Putin and Sharaa struck a conciliatory tone at their previous meeting in October, their first since Sharaa’s rebel forces toppled Moscow-ally Bashar Assad in 2024.
But Russia’s continued sheltering of Assad and his wife since their ouster remains a thorny issue. Sharaa has repeatedly pushed Russia for their extradition.
Sharaa, meanwhile, has embraced US President Donald Trump, who on Tuesday praised the Syrian leader as “highly respected” and said things were “working out very well.”
Putin, whose influence in the Middle East has waned since Assad’s ouster, is seeking to maintain Russia’s military footprint in the region.
Russia withdrew its forces from the Qamishli airport in Kurdish-held northeast Syria earlier this week, leaving it with only the Hmeimim air base and Tartus naval base on Syria’s Mediterranean coast — its only military outposts outside the former Soviet Union.
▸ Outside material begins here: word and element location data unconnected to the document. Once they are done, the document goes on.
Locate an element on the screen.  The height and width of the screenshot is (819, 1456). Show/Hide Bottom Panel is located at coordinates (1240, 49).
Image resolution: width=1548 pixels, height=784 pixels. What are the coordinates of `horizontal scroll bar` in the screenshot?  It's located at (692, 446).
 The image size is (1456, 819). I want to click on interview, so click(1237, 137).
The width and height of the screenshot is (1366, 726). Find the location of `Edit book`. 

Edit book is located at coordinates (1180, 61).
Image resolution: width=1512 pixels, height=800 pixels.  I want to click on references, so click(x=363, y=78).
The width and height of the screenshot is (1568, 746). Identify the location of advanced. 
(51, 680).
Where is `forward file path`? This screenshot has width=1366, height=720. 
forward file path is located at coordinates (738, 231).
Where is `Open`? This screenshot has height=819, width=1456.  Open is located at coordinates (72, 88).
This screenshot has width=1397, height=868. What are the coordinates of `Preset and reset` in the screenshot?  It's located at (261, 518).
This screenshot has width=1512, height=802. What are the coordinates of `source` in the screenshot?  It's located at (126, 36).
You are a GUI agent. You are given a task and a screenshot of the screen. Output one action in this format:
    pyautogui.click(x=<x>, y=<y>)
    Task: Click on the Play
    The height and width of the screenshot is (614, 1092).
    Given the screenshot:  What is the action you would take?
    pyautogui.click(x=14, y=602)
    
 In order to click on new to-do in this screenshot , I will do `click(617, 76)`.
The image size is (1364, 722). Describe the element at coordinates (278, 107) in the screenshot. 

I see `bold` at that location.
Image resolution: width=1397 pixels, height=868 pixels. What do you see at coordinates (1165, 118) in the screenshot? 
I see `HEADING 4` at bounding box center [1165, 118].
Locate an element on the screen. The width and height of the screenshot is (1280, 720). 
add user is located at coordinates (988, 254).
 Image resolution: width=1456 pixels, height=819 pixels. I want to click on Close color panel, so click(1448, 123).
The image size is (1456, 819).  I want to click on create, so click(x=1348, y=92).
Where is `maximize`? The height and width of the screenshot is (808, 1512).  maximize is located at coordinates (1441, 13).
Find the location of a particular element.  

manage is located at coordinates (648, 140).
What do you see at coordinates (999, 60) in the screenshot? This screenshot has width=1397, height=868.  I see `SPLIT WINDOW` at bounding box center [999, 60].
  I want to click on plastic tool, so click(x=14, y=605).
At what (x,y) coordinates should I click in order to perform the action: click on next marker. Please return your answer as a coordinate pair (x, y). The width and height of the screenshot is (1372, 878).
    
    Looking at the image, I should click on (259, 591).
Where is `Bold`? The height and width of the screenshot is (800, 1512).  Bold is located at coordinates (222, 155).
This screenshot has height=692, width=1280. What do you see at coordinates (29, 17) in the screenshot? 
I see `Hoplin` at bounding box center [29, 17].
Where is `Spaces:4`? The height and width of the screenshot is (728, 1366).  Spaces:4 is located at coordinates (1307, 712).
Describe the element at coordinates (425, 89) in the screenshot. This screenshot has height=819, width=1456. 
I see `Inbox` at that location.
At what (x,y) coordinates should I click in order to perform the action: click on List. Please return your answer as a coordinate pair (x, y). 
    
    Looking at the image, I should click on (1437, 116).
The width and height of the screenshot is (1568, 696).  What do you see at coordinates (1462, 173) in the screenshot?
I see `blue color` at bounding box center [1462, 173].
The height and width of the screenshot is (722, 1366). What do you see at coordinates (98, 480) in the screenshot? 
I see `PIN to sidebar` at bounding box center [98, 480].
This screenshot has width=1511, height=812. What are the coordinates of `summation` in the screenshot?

“A discussion is planned on the status of bilateral relations and prospects for developing them in various fields, as well as the current situation in the Middle East,” the Kremlin said of the upcoming meeting in a statement on Tuesday.
Russia was a key ally of Assad during the bloody 14-year Syrian civil war, launching air strikes on rebel-held areas of Syria controlled by Sharaa’s Islamist forces.
The toppling of Assad dealt a major blow to Russia’s influence in the region and laid bare the limits of Moscow’s military reach amid the Ukraine war.
The United States, which cheered Assad’s demise, has fostered ever-warmer ties with Sharaa — even as Damascus launched a recent offensive against Kurdish forces long backed by the West.
Despite Trump’s public praise, both the United States and Europe have expressed concern that the offensive in Syria’s northeast could precipitate the return of Islamic State forces held in Kurdish-held jails.